‘Saturday the 14th’ actually does recover a bit to get funnier, but only about 45 minutes in. It’s painfully average. I wish it were worse. That might help. It should be a spoof, based on the title alone, or at least a complete farce. Instead, it’s a comedy with horror elements, and the creepiest part is how it treats an underage female character. Oof.
Richard Benjamin, our lead, is of fine comedic stock with many of his projects, including his underrated ‘The Money Pit’ as a director. As an actor, he adds very little- we can tell he adores the jokes, but he’s not convincing as the jokester. Severn Darden and Jeffrey Tambor are the real talents, and Darden in particular is worth watching alone for his deadpan pun delivery.
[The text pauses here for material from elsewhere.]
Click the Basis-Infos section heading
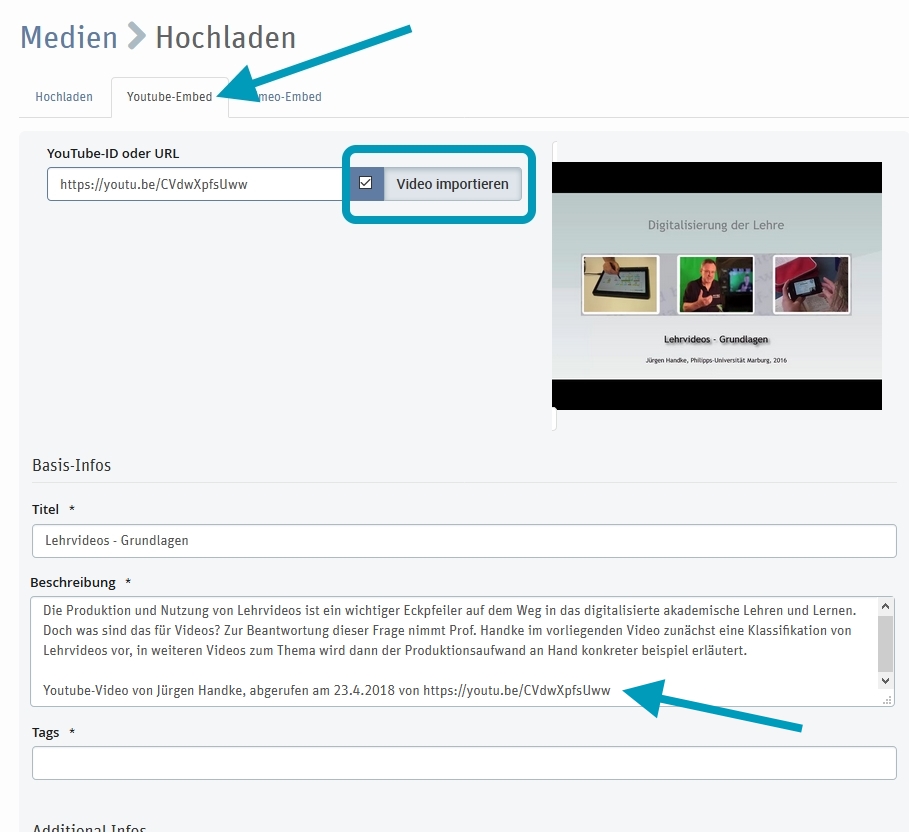 (71, 465)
The basic story- a family inherits a “cursed” house, which happens to be the target of two vampires. The book they want from inside is opened by accident, which releases evil into the real world, harassing the leads
Wonderful little exchanges like these are littered in the film’s second half:
“We charge by the bat!”
“You don’t look like an exterminator.”
“That’s to fool the bats!”
Written on a window, in the style of a standard slasher warning:
“Soon all ded!”
The puns are the fun part. I began to feel uneasy about the film’s intentions once it became clear the camera was being used to leer at the young Kari Michaelsen. She was 19 during filming, but was clearly playing someone 15-16 at most. An entire drawn-out scene is dedicated to following her around in a towel, in a tub, and cowering from a monster, camera conveniently angled.
Not only does the film take an oddly serious and charged turn during this stretch, the leering camera revealed a creepy side to the filmmaking I wasnt expecting. With ‘Porky’s’, we knew what we were walking into. This was just all sorts of frown-worthy.